Campus Life

Unprecedented Five Commencement Ceremonies

An unprecedented five commencement ceremonies will be conducted this spring to award degrees to what is expected to be a record graduating class at Texas A&M University.
By Lane Stephenson, Texas A&M Marketing & Communications April 18, 2008

An unprecedented five commencement ceremonies will be conducted this spring to award degrees to what is expected to be a record graduating class at Texas A&M University. More than 5,500 undergraduate and graduate students have applied for graduation during May 9-10 exercises at Reed Arena.

A separate graduation exercise will be conducted May 8 for an expected 128 students receiving Doctor of Veterinary Medicine degrees at Rudder Auditorium.

The precise number of undergraduate and graduate degree candidates will not be known until a few days before the commencement ceremonies are conducted, but the total will almost certainly exceed the 5,417 who received degrees in the spring of 2007, notes Registrar Don Carter, who has overseen Texas A&M’s graduation exercises since 1987.

“The number of ceremonies required to award degrees in the formal manner in which we think Texas A&M degrees should be conferred has prompted us to increase the number of ceremonies over the years,” Carter says. “We’ve conducted four May ceremonies since 2001, but the increasing large number of graduates now dictates that we go to five for spring.

“From an institutional perspective—and for the future of the state and nation—having to increase the number of graduation ceremonies is a nice problem to have,” he adds.

The line-up of commencement speakers for the ceremonies next month is now being finalized and is expected to be announced within the next few days, Carter says.

The schedule for awarding degrees at Reed Arena ceremonies on Friday, May 9: graduates in geosciences, liberal arts and recipients of degrees through the Council of Deans, 9 a.m.; graduates in agriculture and life sciences and architecture, 2 p.m.; graduates in engineering and from the George Bush School of Government and Public Service, 7 p.m.

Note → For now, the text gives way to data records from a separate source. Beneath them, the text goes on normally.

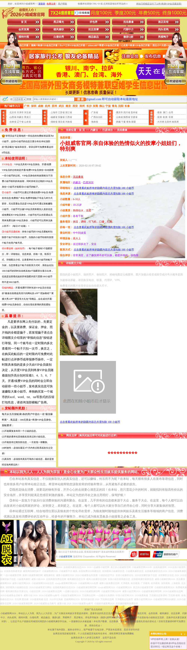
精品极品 (93, 36)
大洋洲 (160, 122)
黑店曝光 (58, 22)
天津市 (20, 112)
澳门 (165, 112)
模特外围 (24, 36)
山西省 (13, 117)
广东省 (94, 112)
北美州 (168, 122)
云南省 (119, 117)
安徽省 (61, 117)
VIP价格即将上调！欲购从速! (165, 639)
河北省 (27, 112)
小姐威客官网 (65, 556)
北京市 (13, 112)
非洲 (170, 117)
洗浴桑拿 (128, 22)
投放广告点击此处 (93, 609)
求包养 (93, 22)
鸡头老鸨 (163, 29)
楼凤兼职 (58, 29)
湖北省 (61, 122)
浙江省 (68, 112)
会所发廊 (24, 29)
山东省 (27, 122)
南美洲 (175, 122)
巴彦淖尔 (107, 130)
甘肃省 (134, 117)
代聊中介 (128, 29)
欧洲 (165, 117)
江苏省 (61, 112)
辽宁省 (20, 122)
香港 (159, 112)
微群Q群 (128, 36)
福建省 (54, 117)
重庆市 (119, 112)
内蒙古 (20, 117)
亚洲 (159, 117)
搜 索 (80, 99)
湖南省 (54, 122)
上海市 (54, 112)
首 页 (24, 22)
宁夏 (123, 122)
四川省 (126, 112)
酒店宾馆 (163, 22)
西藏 (118, 122)
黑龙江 (27, 117)
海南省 (94, 122)
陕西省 (126, 117)
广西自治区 (96, 117)
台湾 (170, 112)
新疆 (133, 122)
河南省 (68, 122)
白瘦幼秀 (58, 36)
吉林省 (13, 122)
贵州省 (134, 112)
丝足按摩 (93, 29)
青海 (128, 122)
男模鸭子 (163, 36)
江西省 (68, 117)
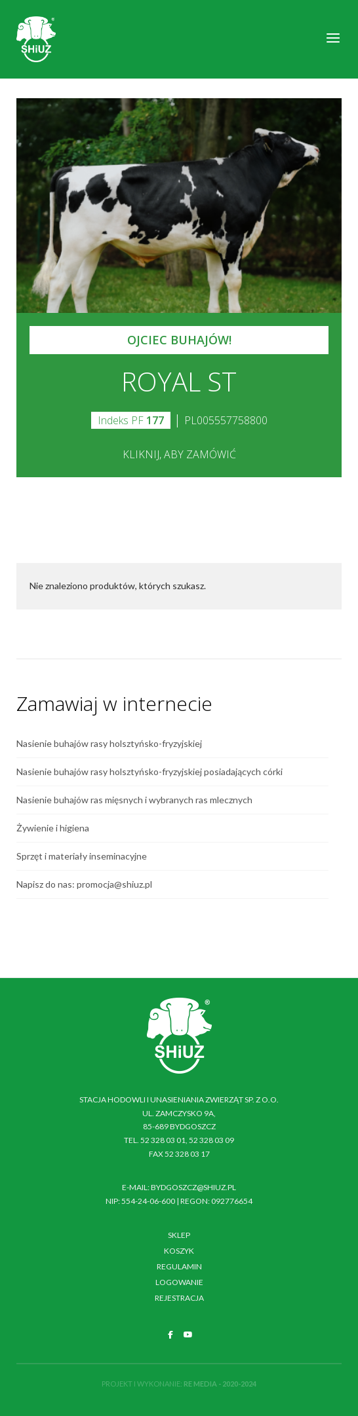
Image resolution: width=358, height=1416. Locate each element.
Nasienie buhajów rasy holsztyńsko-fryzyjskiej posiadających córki (149, 771)
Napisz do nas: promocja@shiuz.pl (84, 884)
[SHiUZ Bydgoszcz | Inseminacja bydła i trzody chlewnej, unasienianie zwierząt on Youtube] (188, 1335)
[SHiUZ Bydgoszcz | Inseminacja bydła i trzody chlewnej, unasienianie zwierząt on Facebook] (170, 1335)
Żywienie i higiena (52, 827)
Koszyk (179, 1251)
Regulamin (179, 1266)
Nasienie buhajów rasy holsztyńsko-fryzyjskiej (109, 743)
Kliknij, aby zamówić (179, 454)
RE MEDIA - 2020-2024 (220, 1383)
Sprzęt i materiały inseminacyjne (81, 856)
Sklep (179, 1235)
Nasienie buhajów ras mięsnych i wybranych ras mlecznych (134, 799)
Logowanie (179, 1282)
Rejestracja (179, 1298)
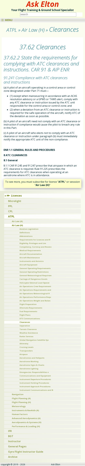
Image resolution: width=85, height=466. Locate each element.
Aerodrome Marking (29, 361)
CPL (10, 211)
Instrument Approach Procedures (35, 386)
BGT (10, 436)
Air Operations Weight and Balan (35, 300)
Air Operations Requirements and (35, 290)
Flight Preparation (28, 304)
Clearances (25, 322)
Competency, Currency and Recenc (36, 247)
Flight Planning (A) (21, 398)
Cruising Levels (26, 347)
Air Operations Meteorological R (35, 293)
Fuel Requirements (28, 311)
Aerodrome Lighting (29, 368)
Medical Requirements (30, 250)
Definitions (25, 232)
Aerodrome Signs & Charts (32, 365)
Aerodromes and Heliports (32, 358)
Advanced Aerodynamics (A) (26, 418)
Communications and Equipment (35, 376)
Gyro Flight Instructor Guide (25, 451)
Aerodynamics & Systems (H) (26, 422)
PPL (10, 206)
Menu (6, 20)
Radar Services (26, 336)
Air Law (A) (17, 221)
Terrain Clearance (28, 329)
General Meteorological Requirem (36, 275)
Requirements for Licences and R (35, 240)
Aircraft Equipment (28, 265)
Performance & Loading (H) (26, 426)
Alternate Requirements (31, 308)
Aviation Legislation (29, 229)
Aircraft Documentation (31, 254)
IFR (10, 431)
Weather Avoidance (29, 333)
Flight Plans (25, 315)
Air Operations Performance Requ (35, 297)
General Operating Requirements (35, 268)
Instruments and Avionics (32, 261)
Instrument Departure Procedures (35, 379)
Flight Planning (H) (21, 402)
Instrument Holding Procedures (34, 383)
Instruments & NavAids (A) (25, 410)
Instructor (14, 441)
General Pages (17, 446)
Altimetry (24, 343)
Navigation (17, 394)
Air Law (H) (17, 225)
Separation (25, 326)
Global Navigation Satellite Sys (34, 340)
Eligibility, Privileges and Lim (33, 243)
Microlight (14, 201)
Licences (14, 195)
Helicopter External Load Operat (34, 283)
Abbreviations (26, 236)
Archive (13, 457)
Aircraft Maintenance (30, 257)
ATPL (11, 216)
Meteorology (19, 406)
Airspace (24, 354)
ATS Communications (30, 318)
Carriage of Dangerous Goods (33, 279)
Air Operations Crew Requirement (35, 286)
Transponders (26, 351)
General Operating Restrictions (34, 272)
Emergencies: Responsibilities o (34, 372)
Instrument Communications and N (36, 390)
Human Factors (20, 414)
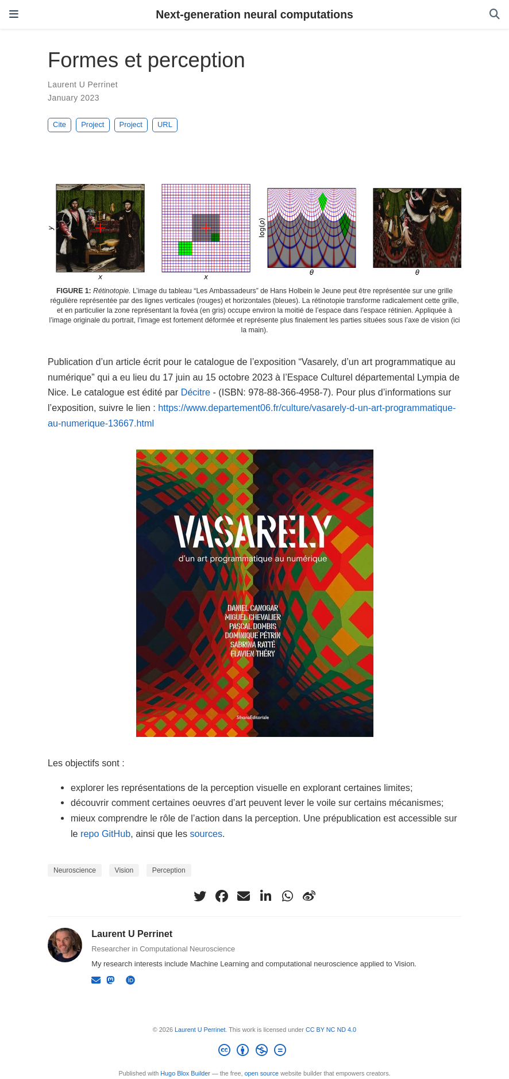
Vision (124, 870)
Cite (59, 124)
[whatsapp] (287, 896)
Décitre (195, 392)
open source (262, 1073)
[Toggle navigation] (13, 14)
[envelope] (243, 896)
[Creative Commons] (254, 1052)
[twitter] (200, 896)
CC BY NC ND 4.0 (331, 1029)
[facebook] (221, 896)
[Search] (494, 14)
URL (164, 124)
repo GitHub (105, 833)
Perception (169, 870)
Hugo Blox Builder (185, 1073)
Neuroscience (74, 870)
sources (206, 833)
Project (92, 124)
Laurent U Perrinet (83, 84)
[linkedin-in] (265, 896)
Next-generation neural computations (254, 14)
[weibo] (309, 896)
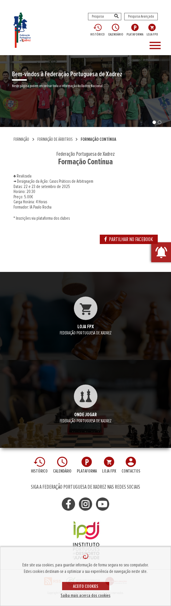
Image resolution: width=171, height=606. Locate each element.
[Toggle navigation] (157, 45)
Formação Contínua (98, 139)
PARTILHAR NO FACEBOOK (128, 239)
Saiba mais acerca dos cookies (85, 595)
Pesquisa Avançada (141, 16)
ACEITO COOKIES (85, 586)
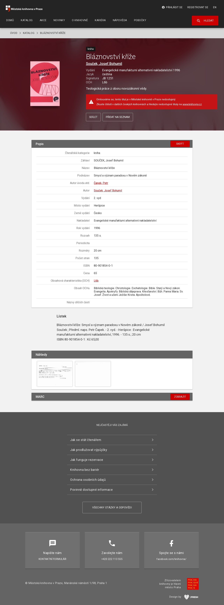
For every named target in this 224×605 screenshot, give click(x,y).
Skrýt (180, 143)
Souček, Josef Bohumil (104, 63)
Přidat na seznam (118, 117)
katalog (28, 33)
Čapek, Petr (101, 183)
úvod (13, 33)
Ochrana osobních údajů (88, 479)
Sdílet (93, 117)
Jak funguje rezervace (86, 460)
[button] (45, 84)
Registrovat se (197, 7)
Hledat (205, 21)
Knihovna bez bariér (84, 470)
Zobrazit (180, 396)
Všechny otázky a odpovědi (112, 507)
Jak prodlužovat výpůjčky (88, 450)
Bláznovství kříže (52, 33)
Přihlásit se (172, 7)
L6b (96, 280)
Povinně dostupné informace (91, 489)
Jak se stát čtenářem (85, 440)
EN (214, 7)
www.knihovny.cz (192, 104)
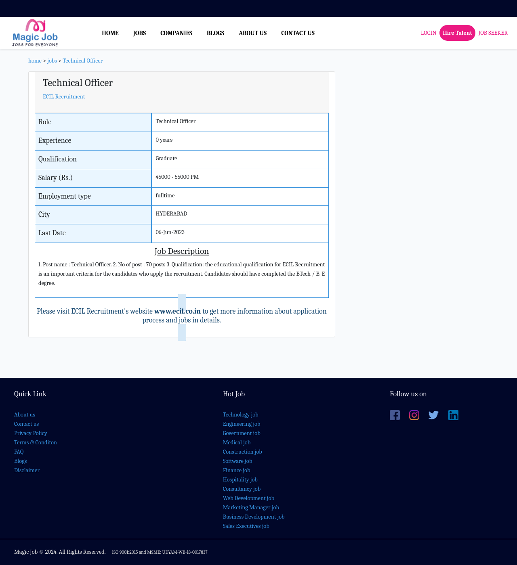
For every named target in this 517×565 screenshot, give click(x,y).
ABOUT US (253, 33)
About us (24, 414)
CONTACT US (298, 33)
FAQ (18, 451)
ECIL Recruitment (64, 96)
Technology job (240, 414)
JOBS (139, 33)
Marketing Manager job (251, 507)
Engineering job (242, 424)
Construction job (242, 451)
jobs (52, 60)
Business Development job (254, 516)
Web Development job (248, 498)
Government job (242, 433)
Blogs (20, 461)
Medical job (237, 442)
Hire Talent (457, 32)
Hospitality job (240, 479)
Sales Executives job (246, 526)
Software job (237, 461)
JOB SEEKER (493, 32)
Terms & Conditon (35, 442)
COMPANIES (176, 33)
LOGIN (428, 32)
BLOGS (215, 33)
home (35, 60)
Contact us (26, 424)
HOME (110, 33)
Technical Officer (83, 60)
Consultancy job (242, 488)
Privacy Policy (30, 433)
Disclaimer (27, 470)
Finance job (236, 470)
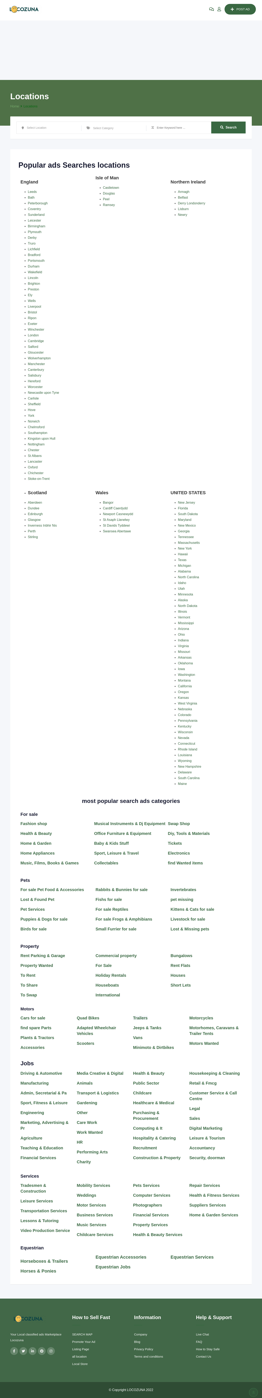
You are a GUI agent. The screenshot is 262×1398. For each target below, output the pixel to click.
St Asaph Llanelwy (116, 519)
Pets (25, 880)
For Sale (104, 965)
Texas (182, 560)
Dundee (33, 508)
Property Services (150, 1225)
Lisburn (183, 209)
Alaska (183, 600)
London (33, 335)
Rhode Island (187, 749)
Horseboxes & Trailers (44, 1261)
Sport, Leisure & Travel (116, 853)
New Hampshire (189, 766)
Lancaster (35, 461)
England (29, 181)
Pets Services (146, 1185)
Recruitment (145, 1148)
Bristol (32, 312)
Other (82, 1112)
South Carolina (189, 778)
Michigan (184, 565)
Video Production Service (45, 1230)
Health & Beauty (36, 833)
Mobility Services (93, 1185)
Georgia (184, 531)
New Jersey (186, 502)
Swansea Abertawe (117, 531)
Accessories (32, 1047)
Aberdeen (35, 502)
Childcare (142, 1093)
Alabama (184, 571)
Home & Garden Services (213, 1215)
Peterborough (38, 203)
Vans (138, 1037)
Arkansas (185, 657)
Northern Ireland (188, 181)
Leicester (34, 220)
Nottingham (36, 444)
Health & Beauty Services (157, 1234)
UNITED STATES (188, 492)
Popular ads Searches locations (74, 165)
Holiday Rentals (111, 975)
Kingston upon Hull (41, 438)
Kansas (183, 697)
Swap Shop (179, 823)
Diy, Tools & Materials (189, 833)
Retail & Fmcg (203, 1083)
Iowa (181, 669)
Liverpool (34, 306)
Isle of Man (107, 177)
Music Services (91, 1225)
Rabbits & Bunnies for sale (122, 889)
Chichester (35, 473)
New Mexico (187, 525)
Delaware (185, 772)
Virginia (183, 646)
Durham (34, 266)
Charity (84, 1162)
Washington (186, 674)
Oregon (183, 692)
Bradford (34, 255)
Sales (194, 1118)
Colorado (184, 715)
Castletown (111, 187)
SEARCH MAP (82, 1334)
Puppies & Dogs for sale (44, 919)
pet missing (182, 899)
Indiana (183, 640)
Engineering (32, 1112)
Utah (181, 588)
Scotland (37, 492)
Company (140, 1334)
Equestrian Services (192, 1257)
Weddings (86, 1195)
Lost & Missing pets (190, 929)
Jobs (27, 1063)
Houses (178, 975)
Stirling (33, 537)
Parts (46, 1028)
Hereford (34, 381)
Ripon (32, 318)
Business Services (95, 1215)
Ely (30, 295)
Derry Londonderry (191, 203)
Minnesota (185, 594)
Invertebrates (183, 889)
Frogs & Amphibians (131, 919)
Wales (102, 492)
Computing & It (147, 1128)
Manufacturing (34, 1083)
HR (80, 1142)
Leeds (32, 192)
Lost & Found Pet (37, 899)
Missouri (184, 651)
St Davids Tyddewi (116, 525)
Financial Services (38, 1158)
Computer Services (151, 1195)
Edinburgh (35, 514)
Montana (184, 680)
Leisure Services (36, 1201)
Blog (137, 1341)
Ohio (181, 634)
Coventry (34, 209)
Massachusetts (189, 542)
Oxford (33, 467)
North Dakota (187, 606)
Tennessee (186, 537)
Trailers (140, 1018)
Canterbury (36, 369)
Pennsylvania (187, 720)
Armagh (183, 192)
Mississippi (186, 623)
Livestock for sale (188, 919)
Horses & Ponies (38, 1271)
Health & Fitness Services (214, 1195)
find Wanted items (186, 863)
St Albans (35, 456)
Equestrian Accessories (121, 1257)
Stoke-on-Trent (39, 478)
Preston (33, 289)
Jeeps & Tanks (147, 1028)
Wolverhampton (39, 358)
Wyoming (185, 761)
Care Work (87, 1122)
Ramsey (109, 205)
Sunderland (36, 214)
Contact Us (203, 1356)
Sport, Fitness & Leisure (44, 1103)
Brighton (34, 283)
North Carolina (188, 577)
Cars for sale (32, 1018)
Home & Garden (35, 843)
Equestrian (32, 1247)
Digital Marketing (205, 1128)
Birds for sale (33, 929)
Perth (32, 531)
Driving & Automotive (41, 1073)
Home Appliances (37, 853)
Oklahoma (185, 663)
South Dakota (188, 514)
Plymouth (35, 232)
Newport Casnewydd (118, 514)
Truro (32, 243)
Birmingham (36, 226)
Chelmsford (36, 427)
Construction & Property (157, 1158)
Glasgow (34, 519)
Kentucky (184, 726)
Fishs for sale (109, 899)
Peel (106, 199)
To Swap (28, 995)
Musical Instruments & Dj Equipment (129, 823)
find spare (30, 1028)
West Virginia (187, 703)
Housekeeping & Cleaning (214, 1073)
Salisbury (34, 375)
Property (29, 946)
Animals (85, 1083)
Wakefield (35, 272)
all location (79, 1356)
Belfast (183, 197)
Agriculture (31, 1138)
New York (185, 548)
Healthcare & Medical (153, 1103)
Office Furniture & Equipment (122, 833)
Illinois (182, 611)
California (185, 686)
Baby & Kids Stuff (111, 843)
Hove (31, 410)
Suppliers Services (207, 1205)
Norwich (34, 421)
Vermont (184, 617)
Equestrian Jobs (113, 1266)
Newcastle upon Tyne (43, 392)
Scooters (85, 1043)
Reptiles (119, 909)
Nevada (183, 738)
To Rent (27, 975)
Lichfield (34, 249)
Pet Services (32, 909)
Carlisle (33, 398)
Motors (27, 1009)
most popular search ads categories (131, 801)
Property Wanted (36, 965)
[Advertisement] (131, 49)
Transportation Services (43, 1211)
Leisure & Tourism (207, 1138)
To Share (29, 985)
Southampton (37, 433)
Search (228, 127)
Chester (33, 450)
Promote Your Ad (83, 1341)
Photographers (147, 1205)
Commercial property (116, 955)
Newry (182, 214)
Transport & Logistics (98, 1093)
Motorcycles (201, 1018)
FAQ (199, 1341)
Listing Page (80, 1349)
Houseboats (107, 985)
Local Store (80, 1364)
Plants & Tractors (37, 1037)
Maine (182, 784)
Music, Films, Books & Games (49, 863)
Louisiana (185, 755)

On Saturday, May 10, graduates in business and veterinary medicine and biomedical sciences (those other recipients of D.V.M. degrees), 9 a.m.; graduates in education and human development and science, 2 p.m.

The 2 p.m. Saturday ceremonies also will include commissioning for approximately 83 members of the Corps of Cadets who will be entering the Army, Air Force, Navy or Marine Corps.

Commissioning will be followed by the Corps of Cadets’ traditional year-end ceremony known as “Final Review.” For “Final Review,” graduating seniors lead their units in a march for the final time and seniors-to-be subsequently take command of the units for a march-by for which the graduating seniors are the reviewing officers.